Even for Singapore, the setting for the “Crazy Rich Asians” Hollywood hit, this house sets a new standard. It’s selling for S$63 million ($45 million), and that doesn’t include some 500 Chinese artifacts for which the buyer will have to fork over a few million more.
The house, modeled after the seventh-century Tang Dynasty capital of Chang’an, is literally a private museum, showcasing the collections of owner Raymond Ng, the executive chairman of Enviro-Hub Holdings Ltd., a Singapore property and recycling business.
Ng, who’s lived in the house for more than five years, bought it in 2010 for S$17.3 million and spent another S$12 million designing and renovating the property, according to Jervis Ng, an agent with JNA Real Estate, who’s handling the sale. Ng, the owner and no relation to the agent, declined to comment.
It’s clear Ng is a Chinese artifact aficionado, with pieces in the basement of an annex building that include an armillary sphere from the Ming Dynasty and two rare bone sculptures of which there are just four in the world. There are also silk paintings by Giuseppe Castiglione, known as Lang Shining when he lived in China as a painter for emperors in the Qing dynasty.
There are plenty of modern touches in the Camden Park home that sits on a plot of land measuring more than 26,000 square feet (2,415 square meters), or the size of about five basketball courts.

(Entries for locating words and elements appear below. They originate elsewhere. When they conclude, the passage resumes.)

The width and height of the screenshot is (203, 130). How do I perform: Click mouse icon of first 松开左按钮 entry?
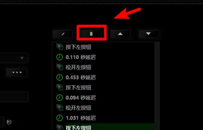[60, 67]
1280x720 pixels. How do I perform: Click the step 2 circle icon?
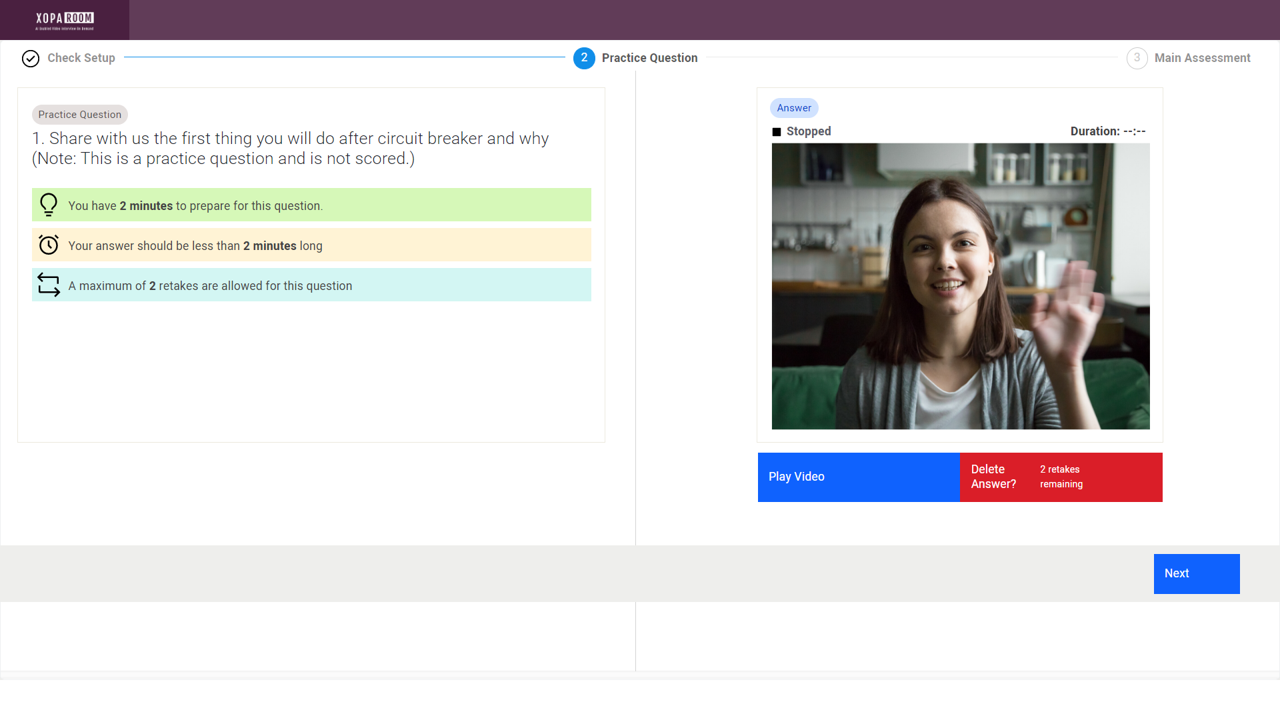click(x=584, y=58)
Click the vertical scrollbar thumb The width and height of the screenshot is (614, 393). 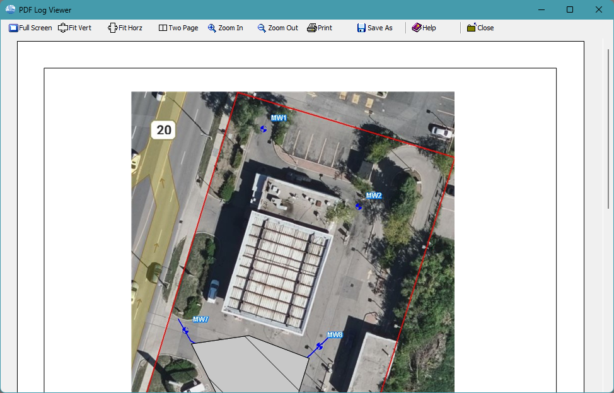(x=608, y=126)
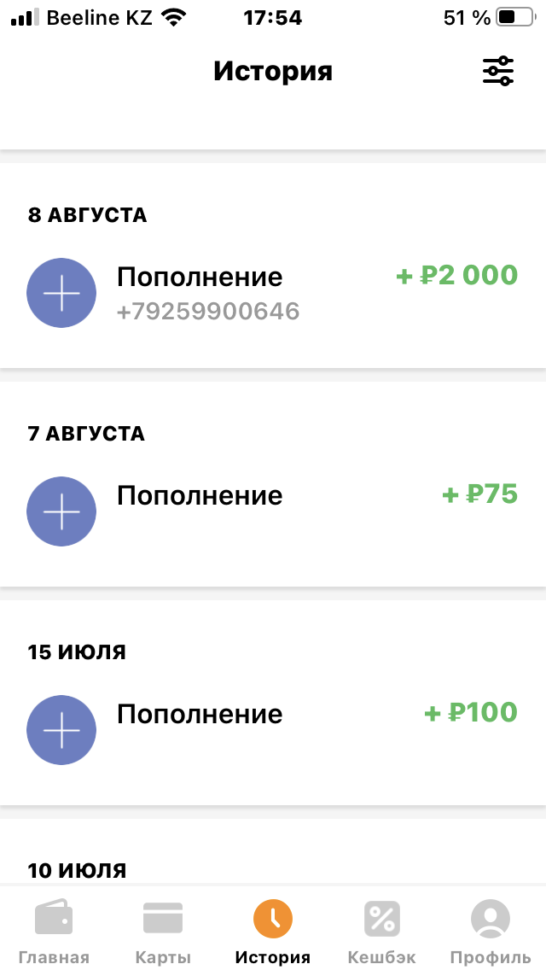This screenshot has width=546, height=970.
Task: Tap the wallet icon in bottom bar
Action: (x=54, y=919)
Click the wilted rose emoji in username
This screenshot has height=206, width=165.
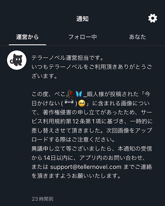tap(70, 94)
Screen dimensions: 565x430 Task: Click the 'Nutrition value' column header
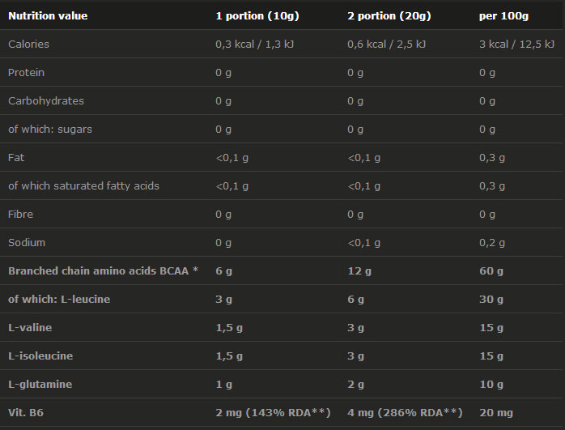point(48,15)
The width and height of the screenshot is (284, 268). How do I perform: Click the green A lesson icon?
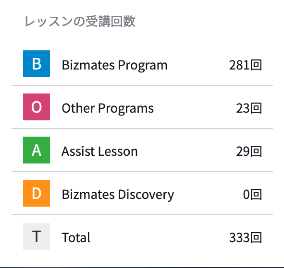[x=37, y=150]
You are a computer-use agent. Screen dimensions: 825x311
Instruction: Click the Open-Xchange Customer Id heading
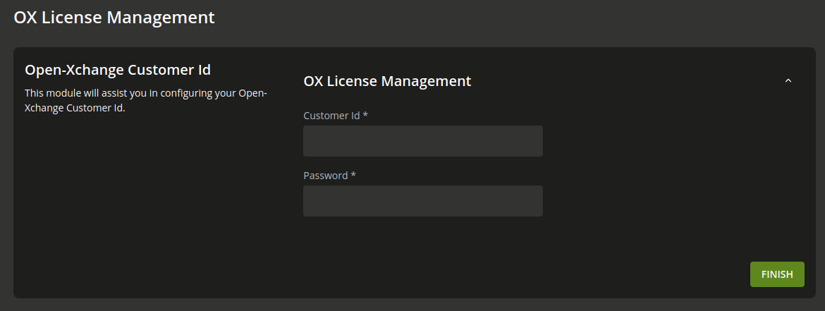click(x=118, y=70)
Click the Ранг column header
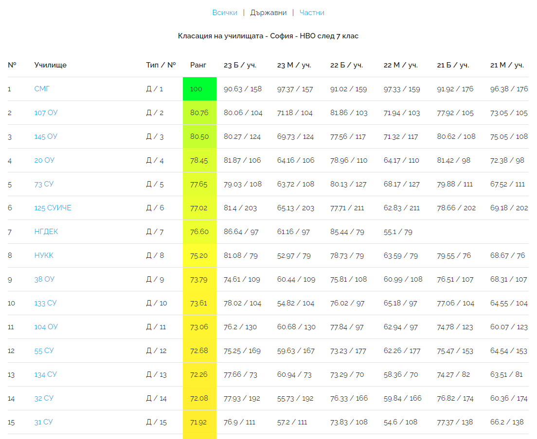Image resolution: width=537 pixels, height=439 pixels. pos(198,65)
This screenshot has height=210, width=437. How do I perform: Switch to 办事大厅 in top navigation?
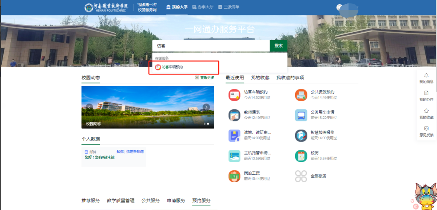pos(203,7)
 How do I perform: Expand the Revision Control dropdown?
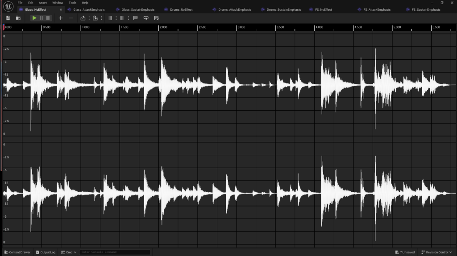pos(436,252)
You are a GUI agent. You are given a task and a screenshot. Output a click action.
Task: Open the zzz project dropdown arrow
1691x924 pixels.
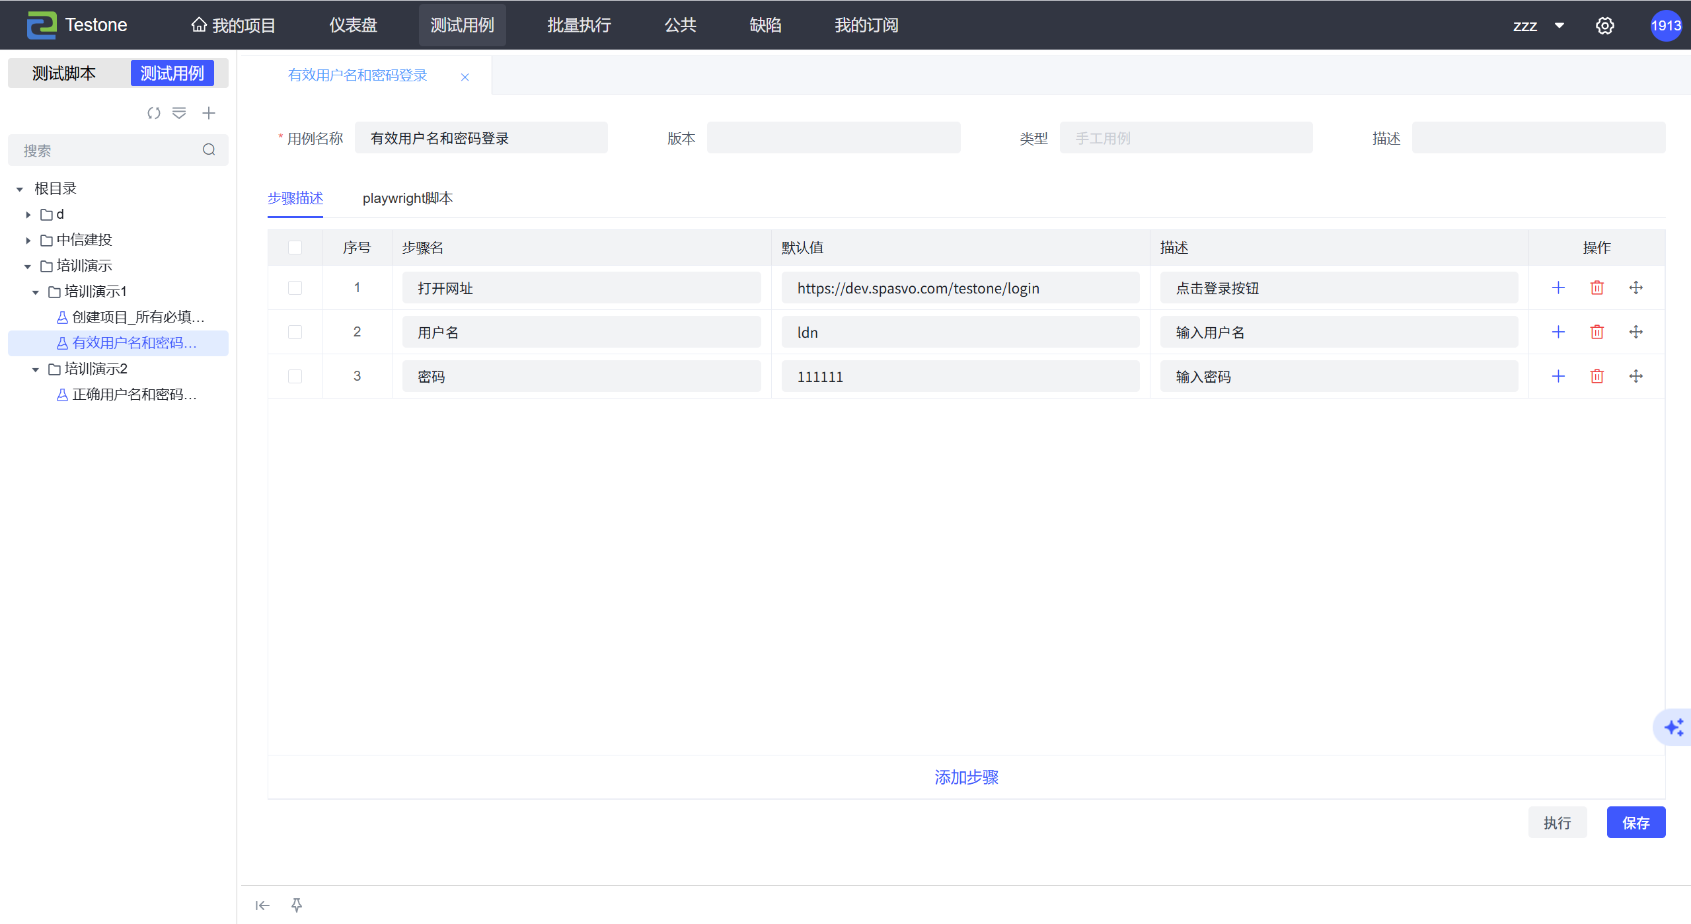tap(1559, 26)
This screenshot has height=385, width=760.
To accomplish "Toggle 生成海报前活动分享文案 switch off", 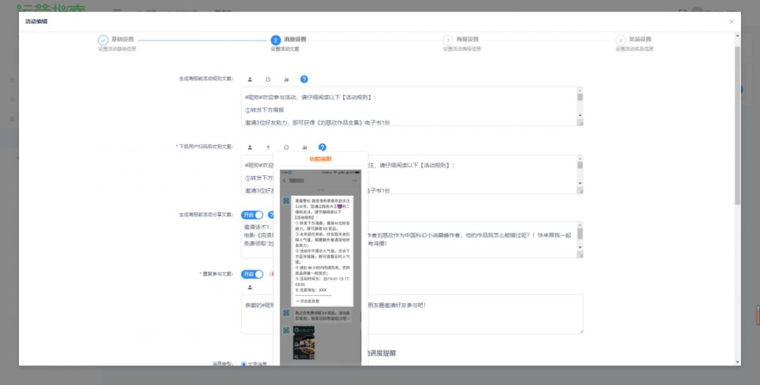I will click(252, 215).
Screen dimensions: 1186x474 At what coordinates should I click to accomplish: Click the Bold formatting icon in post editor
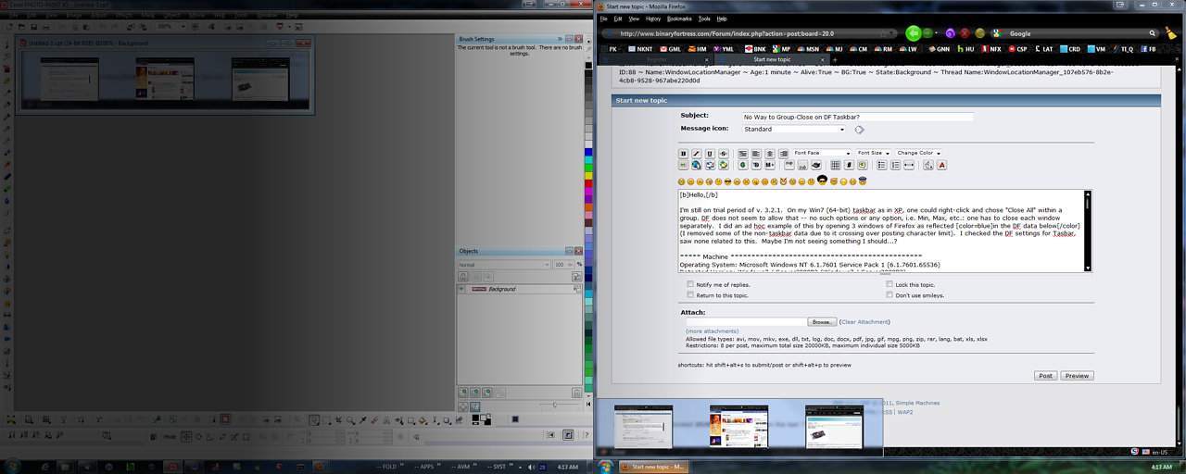click(x=684, y=154)
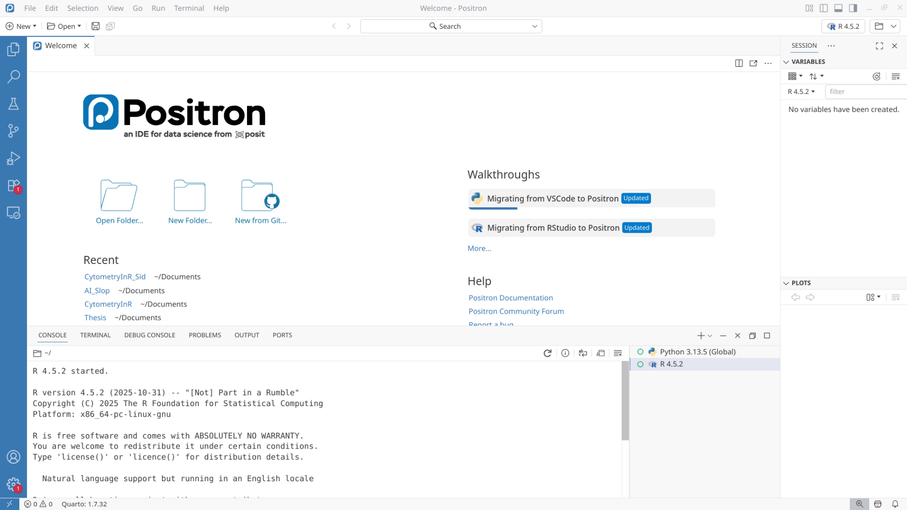This screenshot has width=907, height=510.
Task: Toggle the bottom panel layout button
Action: pos(839,8)
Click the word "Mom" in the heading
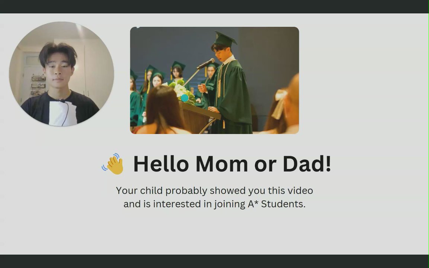Viewport: 429px width, 268px height. point(221,164)

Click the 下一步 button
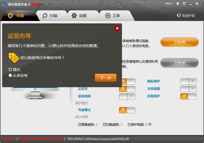pos(105,78)
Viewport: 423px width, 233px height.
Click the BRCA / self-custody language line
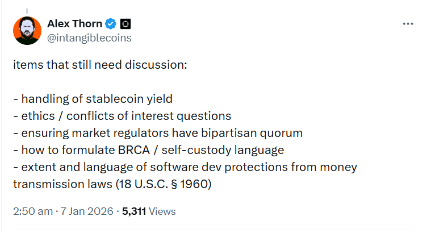pos(148,150)
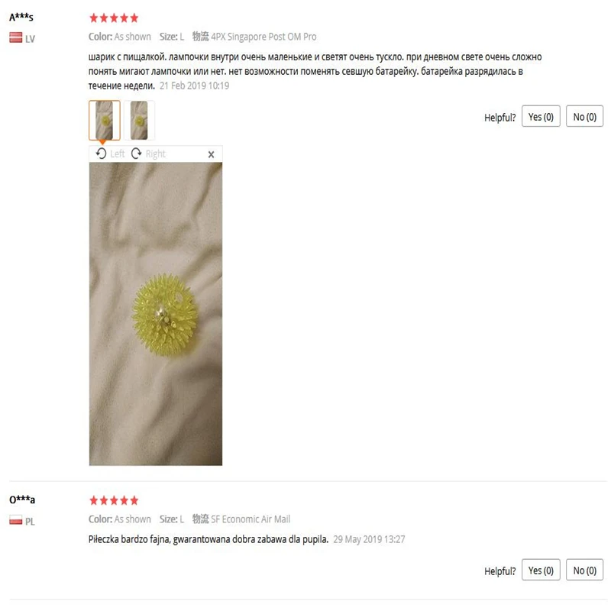Click the Poland flag icon
611x611 pixels.
(15, 520)
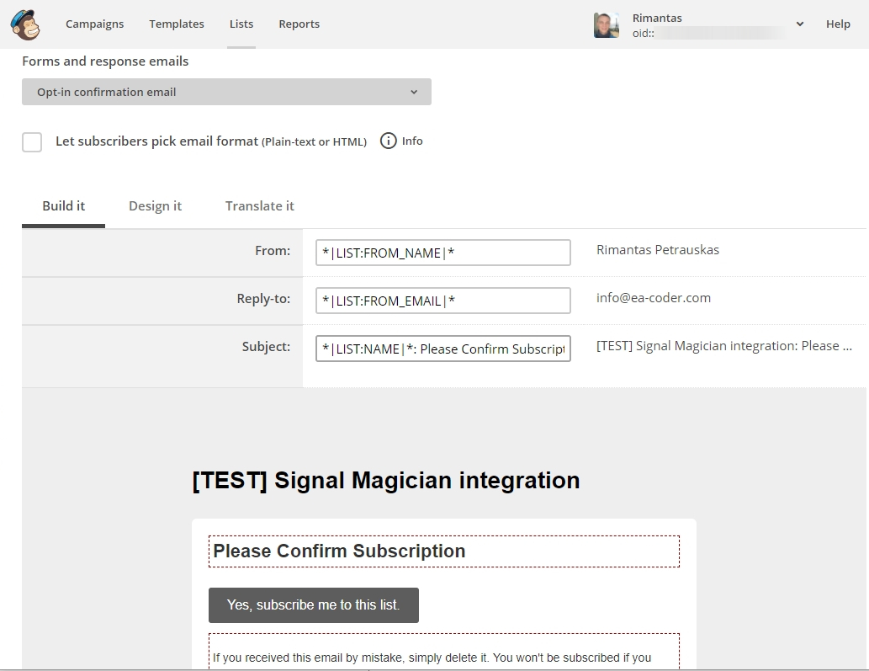Open the Opt-in confirmation email dropdown
869x671 pixels.
tap(226, 92)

Among the standout features: a car elevator and basement garage that can accommodate up to 12 vehicles, and a wine cellar arch that holds 2,000 bottles. There’s a two-story walk-in closet with spiral staircase.
The property’s price tag reflects Singapore’s status as one of the world’s priciest property markets, where even government-built apartments can fetch more than S$1 million.
While such estates would be regarded as mansions in other countries, they’re known as “good class bungalows” in Singapore. The term was first used in a government master plan in 1980 to attract high-net worth people to contribute to the city’s economy, according to British academic Robert Powell, author of “Singapore Good Class Bungalow 1819-2015.”
In land-scarce Singapore, where 80% of the population live in public housing, there are only about 2,500 of these lavish private properties, typically located in prime districts and ensconced behind dense foliage to maintain privacy. Some are more than 100 years old, dating to colonial times.
Bungalows are modest homes in many parts of the world, but in Singapore, the plot of land must be at least 1,400 square meters to meet the standard. The house can’t take up more than 35% of the area or be more than two stories high. Each comes with an eye-watering price tag that can easily run into the tens of millions.
“Good class bungalows are highly attractive to affluent buyers for their scarcity and prestige status,” said Christine Sun, head of research and consultancy at OrangeTee & Tie Pte.